Same machine as /ask, bigger and messier prior.

Where /ask mixes the LLM with an n-gram trained on edited blog prose (1.7 MB), this page mixes the LLM with an n-gram trained on everything in Alex’s text orbit: 213 blog posts, 16,434 ChatGPT user turns, and 17,995 ChatGPT assistant turns, all stitched together in conversation order. The intuition is that Alex’s writing register is shaped by what he reads (the AI’s responses) as much as what he writes himself, so giving the n-gram both sides of every conversation lets it model the register of conversations in their full context. About 60 MB of text, 16 million SmolLM2 tokens, ~60 MB suffix array. The ship is large.

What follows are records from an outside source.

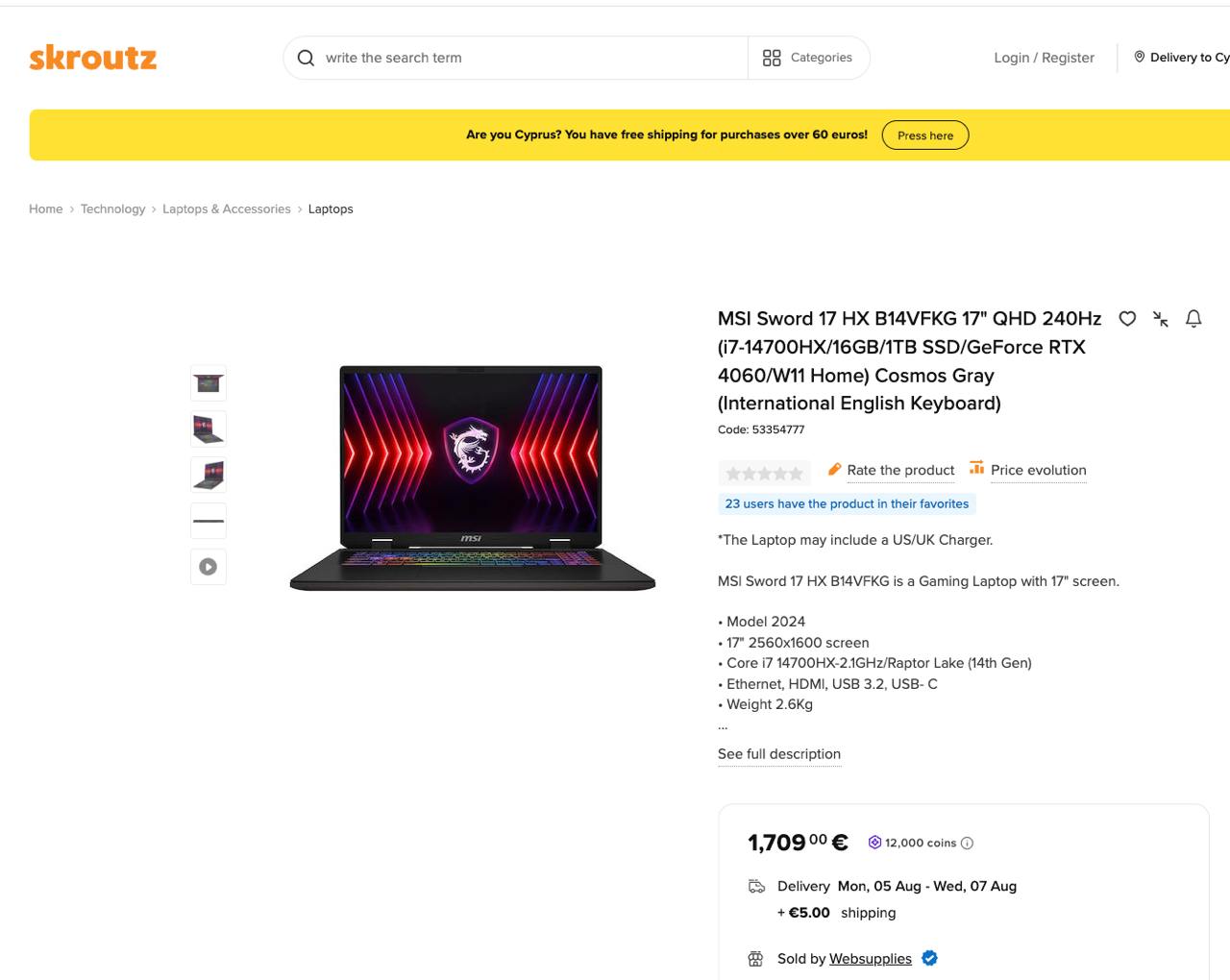Image resolution: width=1230 pixels, height=980 pixels.
Task: Enable price alert via bell icon
Action: pos(1193,319)
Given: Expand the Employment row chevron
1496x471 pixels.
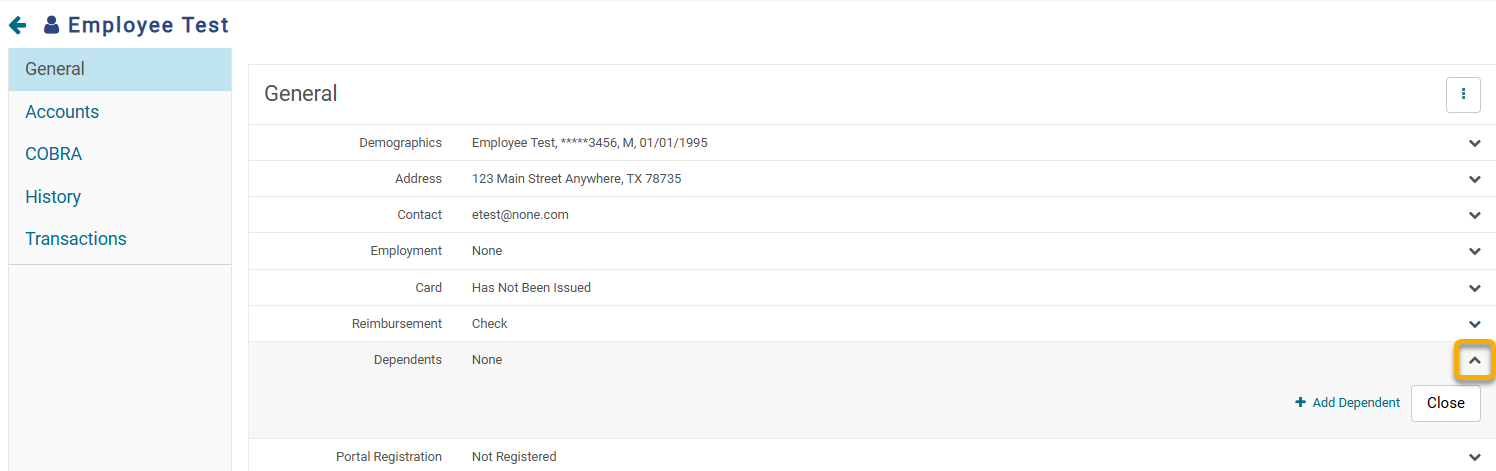Looking at the screenshot, I should pyautogui.click(x=1474, y=251).
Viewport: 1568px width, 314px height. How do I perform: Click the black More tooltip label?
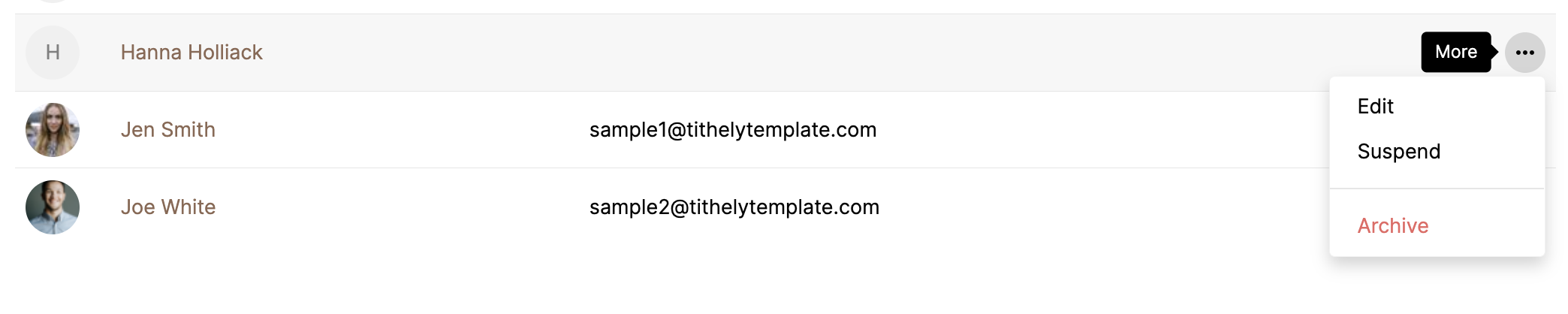pos(1456,52)
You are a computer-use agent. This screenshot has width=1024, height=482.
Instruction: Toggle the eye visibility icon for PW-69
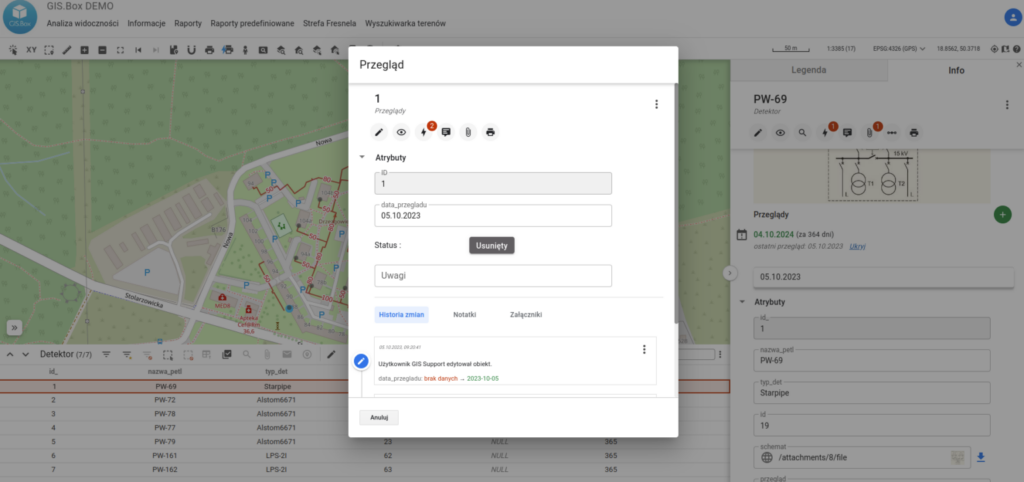click(780, 132)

Three registers in one corpus: formal essay (blog), informal conversational (user turns), verbose assistant (ChatGPT turns). The longest-suffix matching at query time picks whichever register has the closest match to the current generation context, so at low α the LLM stays grammatical and the prior just lifts whatever phrasing the corpus has seen in similar context. The mixture probability handles the heterogeneity automatically.

Same model picker, same probability-space mixing as /ask.

Runs locally via Wllama. Models: SmolLM2 135M / 360M / 1.7B (Q4_K_M). Voice prior corpus: blog posts + every turn (user and assistant) from 1,888 ChatGPT conversations.